Saturday, July 29, 2006

Medical-Grade Honey Now a Reality

Researchers Taste Success With Honey Cure
By Jennifer Harper, The Washington Times (USA), 7/29/2006

"In hospitals today we are faced with germs which are resistant to almost all the current antibiotics," said Dr. Arne Simon, an oncologist with the Children's Hospital at the University of Bonn. "As a result, the medical use of honey is becoming attractive again for the treatment of wounds."…

With cooperation from specialists in a dozen German hospitals, Dr. Simon is planning a large-scale study on honey's curative effects. He has already charted the success of traditional honey poultices on troublesome surgical wounds and skin conditions…

None of this has escaped the commercial sector. "Medical-grade honey" is now a reality.
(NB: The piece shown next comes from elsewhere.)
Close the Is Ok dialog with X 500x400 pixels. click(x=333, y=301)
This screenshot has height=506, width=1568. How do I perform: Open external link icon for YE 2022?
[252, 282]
MediHoney -- sterile, prepackaged applications of honey -- is now manufactured by Australia's Capilano Honey to treat stubborn surgical wounds, oral infections and skin conditions. New Zealand's Comvita annually sells $30 million worth of wound dressings that combine "medical-grade active manuka honey" -- made from a local plant -- and seaweed fibers.

British-based Medlock Medical and Advancis Medical also offer sterile honey dressings and creams, noting the only potential caution for patients is "known allergy to bee venom."

Will Americans have access? Perhaps. According to a recent report from CNN, MediHoney has applied for approval from the Food and Drug Administration and expects an answer late this year -- and a potential gateway into our annual $2.8 billion "wound care market."